EXERCISE PROMPT -> Copy each of these rows word for word, with nothing left out or changed.

## Begin SUPPLIED INFORMATION

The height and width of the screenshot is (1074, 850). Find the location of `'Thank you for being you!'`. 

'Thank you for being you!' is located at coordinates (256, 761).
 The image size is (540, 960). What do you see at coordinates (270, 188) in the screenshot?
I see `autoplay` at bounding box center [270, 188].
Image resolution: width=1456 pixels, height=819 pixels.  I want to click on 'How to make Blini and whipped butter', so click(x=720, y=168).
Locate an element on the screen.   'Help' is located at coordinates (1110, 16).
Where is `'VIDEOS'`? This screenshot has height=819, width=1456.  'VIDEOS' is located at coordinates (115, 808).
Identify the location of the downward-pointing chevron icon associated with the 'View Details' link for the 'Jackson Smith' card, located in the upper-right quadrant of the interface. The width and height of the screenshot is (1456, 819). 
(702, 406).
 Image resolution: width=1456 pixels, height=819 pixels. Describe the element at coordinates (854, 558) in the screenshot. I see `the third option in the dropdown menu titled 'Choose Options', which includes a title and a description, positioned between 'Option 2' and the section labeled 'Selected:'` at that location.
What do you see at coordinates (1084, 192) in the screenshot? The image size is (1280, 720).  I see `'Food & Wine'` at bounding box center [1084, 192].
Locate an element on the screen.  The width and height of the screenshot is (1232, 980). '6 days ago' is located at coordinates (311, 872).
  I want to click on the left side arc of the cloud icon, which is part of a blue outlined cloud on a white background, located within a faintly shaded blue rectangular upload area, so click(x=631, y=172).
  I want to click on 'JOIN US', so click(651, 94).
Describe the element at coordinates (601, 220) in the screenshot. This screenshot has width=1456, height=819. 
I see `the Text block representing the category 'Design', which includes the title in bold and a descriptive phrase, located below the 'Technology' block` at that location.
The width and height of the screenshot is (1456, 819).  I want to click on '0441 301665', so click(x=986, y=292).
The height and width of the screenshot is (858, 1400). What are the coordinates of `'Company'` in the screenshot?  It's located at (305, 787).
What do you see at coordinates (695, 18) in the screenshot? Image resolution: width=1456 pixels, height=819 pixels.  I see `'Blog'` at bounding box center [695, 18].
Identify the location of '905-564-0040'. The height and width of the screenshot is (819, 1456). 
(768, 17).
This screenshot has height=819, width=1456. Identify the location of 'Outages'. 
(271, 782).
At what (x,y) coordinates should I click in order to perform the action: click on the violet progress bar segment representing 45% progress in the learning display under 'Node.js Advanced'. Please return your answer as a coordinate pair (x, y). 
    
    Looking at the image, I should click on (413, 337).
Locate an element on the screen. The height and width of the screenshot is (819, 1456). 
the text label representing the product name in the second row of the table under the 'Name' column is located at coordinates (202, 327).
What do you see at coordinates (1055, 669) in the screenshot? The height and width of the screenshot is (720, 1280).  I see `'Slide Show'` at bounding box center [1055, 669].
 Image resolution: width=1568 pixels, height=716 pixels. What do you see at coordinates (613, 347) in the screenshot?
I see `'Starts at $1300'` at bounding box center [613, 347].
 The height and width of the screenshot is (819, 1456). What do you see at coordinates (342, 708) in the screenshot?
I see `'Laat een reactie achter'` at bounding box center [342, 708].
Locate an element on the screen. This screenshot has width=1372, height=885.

## End SUPPLIED INFORMATION

THE ANSWER ->
The height and width of the screenshot is (1074, 850). Find the location of `'Thank you for being you!'`. 

'Thank you for being you!' is located at coordinates (256, 761).
 The image size is (540, 960). What do you see at coordinates (270, 188) in the screenshot?
I see `autoplay` at bounding box center [270, 188].
Image resolution: width=1456 pixels, height=819 pixels.  I want to click on 'How to make Blini and whipped butter', so click(x=720, y=168).
Locate an element on the screen.   'Help' is located at coordinates (1110, 16).
Where is `'VIDEOS'`? This screenshot has height=819, width=1456.  'VIDEOS' is located at coordinates (115, 808).
Identify the location of the downward-pointing chevron icon associated with the 'View Details' link for the 'Jackson Smith' card, located in the upper-right quadrant of the interface. The width and height of the screenshot is (1456, 819). 
(702, 406).
 Image resolution: width=1456 pixels, height=819 pixels. Describe the element at coordinates (854, 558) in the screenshot. I see `the third option in the dropdown menu titled 'Choose Options', which includes a title and a description, positioned between 'Option 2' and the section labeled 'Selected:'` at that location.
What do you see at coordinates (1084, 192) in the screenshot? The image size is (1280, 720).  I see `'Food & Wine'` at bounding box center [1084, 192].
Locate an element on the screen.  The width and height of the screenshot is (1232, 980). '6 days ago' is located at coordinates (311, 872).
  I want to click on the left side arc of the cloud icon, which is part of a blue outlined cloud on a white background, located within a faintly shaded blue rectangular upload area, so click(x=631, y=172).
  I want to click on 'JOIN US', so click(651, 94).
Describe the element at coordinates (601, 220) in the screenshot. This screenshot has width=1456, height=819. 
I see `the Text block representing the category 'Design', which includes the title in bold and a descriptive phrase, located below the 'Technology' block` at that location.
The width and height of the screenshot is (1456, 819).  I want to click on '0441 301665', so click(x=986, y=292).
The height and width of the screenshot is (858, 1400). What are the coordinates of `'Company'` in the screenshot?  It's located at (305, 787).
What do you see at coordinates (695, 18) in the screenshot? Image resolution: width=1456 pixels, height=819 pixels.  I see `'Blog'` at bounding box center [695, 18].
Identify the location of '905-564-0040'. The height and width of the screenshot is (819, 1456). 
(768, 17).
This screenshot has height=819, width=1456. Identify the location of 'Outages'. 
(271, 782).
At what (x,y) coordinates should I click in order to perform the action: click on the violet progress bar segment representing 45% progress in the learning display under 'Node.js Advanced'. Please return your answer as a coordinate pair (x, y). 
    
    Looking at the image, I should click on (413, 337).
Locate an element on the screen. The height and width of the screenshot is (819, 1456). 
the text label representing the product name in the second row of the table under the 'Name' column is located at coordinates (202, 327).
What do you see at coordinates (1055, 669) in the screenshot? The height and width of the screenshot is (720, 1280).  I see `'Slide Show'` at bounding box center [1055, 669].
 Image resolution: width=1568 pixels, height=716 pixels. What do you see at coordinates (613, 347) in the screenshot?
I see `'Starts at $1300'` at bounding box center [613, 347].
 The height and width of the screenshot is (819, 1456). What do you see at coordinates (342, 708) in the screenshot?
I see `'Laat een reactie achter'` at bounding box center [342, 708].
Locate an element on the screen. This screenshot has width=1372, height=885.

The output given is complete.